To do:
Resume the account of Angie Nanni and the Venona Project, picking up right after its final sentence.

Excerpt to read:
● ● ● ●

Angeline “Angie” Nanni, the last survivor of the Venona Project, has finally given an interview at age 99.  Venona was one of the greatest counter-espionage triumphs of the Cold War, a top secret effort to break encrypted Soviet spy messages.  In 1945, the uneducated Angie sought a better job and was found to be a virtuoso mathematician in a government test.  Previously she had worked as bookkeeper in dad’s grocery and sisters’ hair salon.  The Venona Project was mostly women mathematicians—Gloria Forbes, Mildred Hayes, Carrie Berry, Joan Callahan, Gene Grabeel, and Angie.  They were rural women, hired during WW II when men were in short supply-- ferocious intellect, and powerful linguists, attention to details and math. Over the years many dropped out.  It was terrifically lonely work and forbid discussion. You couldn’t date without risk that the date might be a Soviet plant.  Angie feared even joining church or going to mass.

            Soviets were known for unbreakable codes.  A letter would be assigned a 5-digit number which was then multiplied and divided mysteriously by 5-digit “keys” which varied daily, and digits were then shifted around in the document.  This is all done with non-carrying arithmetic (example: 8 + 6 = 4, not 14). Reverse this to decipher. But the women figured how to decode without knowing the keys.  They did it analytically by noticing repeated numbers representing common words and phrases in Russian. (Like English ‘the’, ‘and’, ‘yes’,’no’) They would then back out the mathematics. And they learned tricks in deciphering from the Nazis, who were trying to do the same and left records after the war.  Theirs was one of the greatest feats in the history of US cryptology. 

            Near the end of the forties, a Russian defected and implicated Whitaker Chambers, an American.  Under interrogation, Chambers named a few names in our government working for the Soviets.  The whole episode blew up when it was discovered that Soviets had stolen our atomic bomb secrets. The House Un-American Activities committee met and Sen. Joe McCarthy named 51 American government workers suspected of being Soviet spies. The Venona women knew who among that group was actually a spy.  They had cracked messages that implicated Julius and Ethel Rosenberg as the bomb secret snitches.  And they knew that high-ranking Alger Hiss was also a spy. Yet they couldn’t speak.  Nor could a deciphered message be used in trial or the Soviets would know the Americans had cracked their code.  Often the OSS/CIA would use ancillary information in a message to prove a conviction. At other times, the guilty lucked out and were told sternly that their cover was broken and that they’d better find a new life.  William Weisband, a fluent Russian speaker, was a deep mole in the NSA but never prosecuted.  Angie said she suspected him because he was so ‘snoopy’ and she always hid her papers on her desk when he came around.

● ● ● ●

Information shown:
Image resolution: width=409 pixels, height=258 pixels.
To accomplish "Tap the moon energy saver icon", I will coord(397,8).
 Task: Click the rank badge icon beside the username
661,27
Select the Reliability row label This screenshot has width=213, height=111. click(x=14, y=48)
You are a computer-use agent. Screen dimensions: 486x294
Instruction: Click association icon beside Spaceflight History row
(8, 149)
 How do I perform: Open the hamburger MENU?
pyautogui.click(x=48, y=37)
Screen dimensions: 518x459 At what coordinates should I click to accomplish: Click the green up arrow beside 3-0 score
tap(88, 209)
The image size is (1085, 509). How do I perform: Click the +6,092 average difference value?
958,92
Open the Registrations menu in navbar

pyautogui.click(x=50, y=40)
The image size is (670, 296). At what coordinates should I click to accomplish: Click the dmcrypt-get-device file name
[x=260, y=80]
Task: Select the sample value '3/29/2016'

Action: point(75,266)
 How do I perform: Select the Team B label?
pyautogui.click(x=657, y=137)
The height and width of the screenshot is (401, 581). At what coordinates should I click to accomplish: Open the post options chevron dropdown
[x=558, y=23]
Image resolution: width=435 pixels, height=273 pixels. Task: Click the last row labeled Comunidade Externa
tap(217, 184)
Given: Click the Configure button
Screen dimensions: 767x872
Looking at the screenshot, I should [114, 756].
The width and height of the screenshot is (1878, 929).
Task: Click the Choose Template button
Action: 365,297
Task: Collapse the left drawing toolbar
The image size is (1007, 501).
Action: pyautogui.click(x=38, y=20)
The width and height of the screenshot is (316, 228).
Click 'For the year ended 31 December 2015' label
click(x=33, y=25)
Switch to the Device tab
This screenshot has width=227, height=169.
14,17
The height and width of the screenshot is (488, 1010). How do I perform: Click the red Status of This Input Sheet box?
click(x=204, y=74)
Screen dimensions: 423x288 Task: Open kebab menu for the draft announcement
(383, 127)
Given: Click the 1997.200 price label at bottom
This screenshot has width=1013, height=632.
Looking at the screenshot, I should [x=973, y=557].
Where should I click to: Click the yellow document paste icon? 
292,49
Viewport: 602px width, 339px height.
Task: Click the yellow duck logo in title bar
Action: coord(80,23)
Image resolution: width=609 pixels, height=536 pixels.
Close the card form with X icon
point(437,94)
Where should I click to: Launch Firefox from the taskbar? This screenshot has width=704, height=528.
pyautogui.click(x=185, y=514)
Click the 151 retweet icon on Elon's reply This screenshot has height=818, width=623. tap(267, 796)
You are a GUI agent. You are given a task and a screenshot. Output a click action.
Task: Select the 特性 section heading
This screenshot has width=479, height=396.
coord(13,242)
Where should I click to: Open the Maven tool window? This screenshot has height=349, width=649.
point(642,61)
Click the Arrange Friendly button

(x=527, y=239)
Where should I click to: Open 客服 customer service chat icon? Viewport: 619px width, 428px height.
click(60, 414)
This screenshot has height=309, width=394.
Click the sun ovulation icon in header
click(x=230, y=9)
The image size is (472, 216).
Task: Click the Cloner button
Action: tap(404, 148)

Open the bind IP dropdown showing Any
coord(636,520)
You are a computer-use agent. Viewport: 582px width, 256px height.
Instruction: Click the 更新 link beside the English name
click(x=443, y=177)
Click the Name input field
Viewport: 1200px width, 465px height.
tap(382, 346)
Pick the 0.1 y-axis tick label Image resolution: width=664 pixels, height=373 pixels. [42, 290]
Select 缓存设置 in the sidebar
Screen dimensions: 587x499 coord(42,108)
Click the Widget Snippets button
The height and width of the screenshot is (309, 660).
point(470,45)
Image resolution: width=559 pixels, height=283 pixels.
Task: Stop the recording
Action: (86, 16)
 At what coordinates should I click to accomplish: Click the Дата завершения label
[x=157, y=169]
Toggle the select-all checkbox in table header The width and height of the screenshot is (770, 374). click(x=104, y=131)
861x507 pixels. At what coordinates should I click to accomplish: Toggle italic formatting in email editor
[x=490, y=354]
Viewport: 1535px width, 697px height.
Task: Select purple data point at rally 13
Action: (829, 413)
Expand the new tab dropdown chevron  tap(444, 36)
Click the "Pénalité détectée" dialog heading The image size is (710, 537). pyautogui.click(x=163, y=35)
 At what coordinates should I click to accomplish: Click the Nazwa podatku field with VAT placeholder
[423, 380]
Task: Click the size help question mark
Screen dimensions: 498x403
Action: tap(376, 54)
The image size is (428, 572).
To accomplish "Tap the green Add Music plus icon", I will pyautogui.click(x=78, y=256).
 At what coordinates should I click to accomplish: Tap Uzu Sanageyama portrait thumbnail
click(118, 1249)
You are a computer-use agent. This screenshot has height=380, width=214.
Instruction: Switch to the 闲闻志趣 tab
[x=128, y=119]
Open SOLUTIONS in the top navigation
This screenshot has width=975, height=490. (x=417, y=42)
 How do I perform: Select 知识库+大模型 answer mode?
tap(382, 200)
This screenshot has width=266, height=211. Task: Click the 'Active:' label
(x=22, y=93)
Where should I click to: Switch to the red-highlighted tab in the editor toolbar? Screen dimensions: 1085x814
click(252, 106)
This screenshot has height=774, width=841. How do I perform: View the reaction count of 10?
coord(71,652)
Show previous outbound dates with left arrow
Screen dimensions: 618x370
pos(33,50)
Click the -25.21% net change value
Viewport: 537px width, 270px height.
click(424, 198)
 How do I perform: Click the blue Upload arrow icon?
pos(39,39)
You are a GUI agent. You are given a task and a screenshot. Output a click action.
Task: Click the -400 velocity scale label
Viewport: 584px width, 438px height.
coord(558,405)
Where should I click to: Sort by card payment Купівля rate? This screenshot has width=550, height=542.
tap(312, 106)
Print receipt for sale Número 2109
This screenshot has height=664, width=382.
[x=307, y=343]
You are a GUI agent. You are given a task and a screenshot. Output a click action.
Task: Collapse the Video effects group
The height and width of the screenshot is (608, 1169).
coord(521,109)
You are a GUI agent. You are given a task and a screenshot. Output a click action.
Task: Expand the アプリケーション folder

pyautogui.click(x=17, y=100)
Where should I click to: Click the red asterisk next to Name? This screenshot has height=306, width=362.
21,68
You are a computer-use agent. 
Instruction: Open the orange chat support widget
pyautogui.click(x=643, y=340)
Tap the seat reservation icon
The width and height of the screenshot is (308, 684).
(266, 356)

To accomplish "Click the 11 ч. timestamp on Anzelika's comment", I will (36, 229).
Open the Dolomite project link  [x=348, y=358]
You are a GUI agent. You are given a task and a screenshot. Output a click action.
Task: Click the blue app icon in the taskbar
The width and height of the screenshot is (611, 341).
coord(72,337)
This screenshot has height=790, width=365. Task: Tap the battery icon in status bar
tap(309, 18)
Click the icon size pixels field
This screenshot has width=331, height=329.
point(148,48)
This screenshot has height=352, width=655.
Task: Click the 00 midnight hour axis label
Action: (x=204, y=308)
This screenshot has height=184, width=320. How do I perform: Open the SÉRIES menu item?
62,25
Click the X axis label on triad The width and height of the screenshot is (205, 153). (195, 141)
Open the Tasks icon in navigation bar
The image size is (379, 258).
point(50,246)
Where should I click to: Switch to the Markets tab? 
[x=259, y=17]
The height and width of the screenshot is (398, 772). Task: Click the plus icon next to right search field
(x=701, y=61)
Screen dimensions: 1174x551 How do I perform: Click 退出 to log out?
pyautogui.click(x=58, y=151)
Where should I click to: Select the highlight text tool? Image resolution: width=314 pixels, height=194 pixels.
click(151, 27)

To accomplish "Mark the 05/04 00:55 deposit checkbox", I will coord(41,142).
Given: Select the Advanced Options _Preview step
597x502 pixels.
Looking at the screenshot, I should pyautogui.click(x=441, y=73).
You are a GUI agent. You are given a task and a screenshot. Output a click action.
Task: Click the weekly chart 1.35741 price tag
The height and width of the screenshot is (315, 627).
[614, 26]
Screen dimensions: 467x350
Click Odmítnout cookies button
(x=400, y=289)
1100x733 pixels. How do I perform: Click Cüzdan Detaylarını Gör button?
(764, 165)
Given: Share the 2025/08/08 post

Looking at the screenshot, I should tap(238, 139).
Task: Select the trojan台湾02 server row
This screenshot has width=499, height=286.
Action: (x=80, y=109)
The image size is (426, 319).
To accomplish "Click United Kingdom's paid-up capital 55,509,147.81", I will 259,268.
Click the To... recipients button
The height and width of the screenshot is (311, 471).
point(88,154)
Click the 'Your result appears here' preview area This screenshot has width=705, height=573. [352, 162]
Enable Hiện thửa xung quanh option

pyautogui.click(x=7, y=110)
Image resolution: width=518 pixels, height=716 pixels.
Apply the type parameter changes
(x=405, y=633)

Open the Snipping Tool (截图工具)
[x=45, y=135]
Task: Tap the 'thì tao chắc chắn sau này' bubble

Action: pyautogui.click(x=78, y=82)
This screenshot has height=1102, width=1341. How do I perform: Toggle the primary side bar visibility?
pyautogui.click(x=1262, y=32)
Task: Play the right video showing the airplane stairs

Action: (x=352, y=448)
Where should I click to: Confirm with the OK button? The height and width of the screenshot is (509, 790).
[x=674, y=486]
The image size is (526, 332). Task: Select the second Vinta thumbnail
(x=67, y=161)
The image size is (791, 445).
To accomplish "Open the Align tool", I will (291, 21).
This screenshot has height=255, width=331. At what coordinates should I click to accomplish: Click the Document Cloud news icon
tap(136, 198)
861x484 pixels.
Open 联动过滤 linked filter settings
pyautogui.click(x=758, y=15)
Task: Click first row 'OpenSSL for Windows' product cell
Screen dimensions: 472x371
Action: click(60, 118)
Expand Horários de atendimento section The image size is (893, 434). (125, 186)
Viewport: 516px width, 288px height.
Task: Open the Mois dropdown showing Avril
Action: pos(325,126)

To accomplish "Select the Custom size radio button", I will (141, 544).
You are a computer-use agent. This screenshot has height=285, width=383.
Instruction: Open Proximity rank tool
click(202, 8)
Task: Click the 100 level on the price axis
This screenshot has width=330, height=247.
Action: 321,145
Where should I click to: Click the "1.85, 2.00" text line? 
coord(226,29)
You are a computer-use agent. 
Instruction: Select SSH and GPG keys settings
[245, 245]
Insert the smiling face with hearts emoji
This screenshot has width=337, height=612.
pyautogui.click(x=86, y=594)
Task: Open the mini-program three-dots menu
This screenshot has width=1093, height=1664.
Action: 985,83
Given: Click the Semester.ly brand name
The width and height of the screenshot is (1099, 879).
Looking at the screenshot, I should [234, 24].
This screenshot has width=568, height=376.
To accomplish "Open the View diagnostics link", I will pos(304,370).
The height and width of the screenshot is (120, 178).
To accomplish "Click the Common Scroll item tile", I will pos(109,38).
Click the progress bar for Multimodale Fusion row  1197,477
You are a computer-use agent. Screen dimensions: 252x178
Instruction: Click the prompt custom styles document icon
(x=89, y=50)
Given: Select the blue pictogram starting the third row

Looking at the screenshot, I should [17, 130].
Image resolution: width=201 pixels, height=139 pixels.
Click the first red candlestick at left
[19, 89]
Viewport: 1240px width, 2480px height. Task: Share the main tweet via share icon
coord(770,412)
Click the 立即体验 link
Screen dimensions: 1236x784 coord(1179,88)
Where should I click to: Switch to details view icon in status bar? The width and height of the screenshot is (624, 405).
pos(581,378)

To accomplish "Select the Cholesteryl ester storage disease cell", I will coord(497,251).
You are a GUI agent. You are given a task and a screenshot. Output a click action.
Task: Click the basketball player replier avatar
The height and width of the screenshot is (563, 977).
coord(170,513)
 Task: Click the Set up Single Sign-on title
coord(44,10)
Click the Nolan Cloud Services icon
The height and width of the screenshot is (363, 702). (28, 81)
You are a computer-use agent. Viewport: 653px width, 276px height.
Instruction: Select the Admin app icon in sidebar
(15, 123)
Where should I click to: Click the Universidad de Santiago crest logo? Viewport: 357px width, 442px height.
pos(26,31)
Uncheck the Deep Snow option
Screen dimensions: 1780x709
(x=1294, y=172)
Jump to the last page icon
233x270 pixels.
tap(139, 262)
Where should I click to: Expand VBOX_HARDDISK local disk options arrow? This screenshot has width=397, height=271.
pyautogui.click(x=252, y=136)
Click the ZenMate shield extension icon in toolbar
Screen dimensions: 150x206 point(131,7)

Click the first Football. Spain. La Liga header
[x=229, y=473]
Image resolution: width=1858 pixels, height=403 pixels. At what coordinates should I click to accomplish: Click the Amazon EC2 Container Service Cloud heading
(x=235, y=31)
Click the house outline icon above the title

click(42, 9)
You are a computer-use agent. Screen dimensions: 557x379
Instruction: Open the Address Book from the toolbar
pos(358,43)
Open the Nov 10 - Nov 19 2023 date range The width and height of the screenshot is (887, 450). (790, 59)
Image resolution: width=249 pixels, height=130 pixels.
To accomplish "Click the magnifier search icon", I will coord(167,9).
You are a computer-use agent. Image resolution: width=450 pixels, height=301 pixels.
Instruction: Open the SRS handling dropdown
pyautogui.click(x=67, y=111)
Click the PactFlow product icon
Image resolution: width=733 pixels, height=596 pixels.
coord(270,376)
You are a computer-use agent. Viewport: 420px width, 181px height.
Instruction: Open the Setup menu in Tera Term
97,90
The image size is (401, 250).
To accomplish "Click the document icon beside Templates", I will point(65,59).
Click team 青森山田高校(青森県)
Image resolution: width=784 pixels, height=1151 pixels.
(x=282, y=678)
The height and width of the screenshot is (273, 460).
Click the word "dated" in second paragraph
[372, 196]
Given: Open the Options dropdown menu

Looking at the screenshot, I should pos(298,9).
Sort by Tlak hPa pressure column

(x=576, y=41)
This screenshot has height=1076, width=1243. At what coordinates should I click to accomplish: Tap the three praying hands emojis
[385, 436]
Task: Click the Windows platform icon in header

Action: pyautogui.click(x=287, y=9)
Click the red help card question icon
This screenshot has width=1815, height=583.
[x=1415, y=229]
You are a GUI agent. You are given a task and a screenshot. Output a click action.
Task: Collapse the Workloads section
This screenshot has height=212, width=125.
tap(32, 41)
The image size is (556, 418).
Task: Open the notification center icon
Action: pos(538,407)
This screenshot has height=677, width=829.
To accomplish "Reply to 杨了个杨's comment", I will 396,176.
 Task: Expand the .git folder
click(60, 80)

● ● ● ●

Result for this exercise:
            The Venona women had only a familial fellowship with one another.  Going out to lunch in housedresses and purses, they looked like very low level government workers.  But Angie found her faith in much Bible reading as Luther had done 500 years before. What she found made her “almost a Protestant”. Her 23 nieces and nephews were her surrogate children.  She was their Favorite Aunt. Jim DeLuca moved to DC for grad school at George Washington U. in part because Aunt Angie was there. She never shared what she had been doing for 35 years at NSA. But Mary Ann DeLuca tells about how in the waning days of the Obama Admin some were discussing the Rosenbergs sympathetically wanting them exonerated.  Aunt Angie overheard and said, “Oh, honey, they can’t.  We had them.  They are guilty.” Then she walked away.  In 2001 Jim DeLuca was online reading about the de-classified Venona Project and there was Angie’s name! He asked her about it. “Oh,” she said, “That was nothing.” But it was.  When Russian citizens stormed the KGB office in Moscow, 1993, files were divulged.  It turned out Joe McCarthy was wrong.  There were actually 406 Soviet spies in the US government, most of whom were known by the quiet Venona women.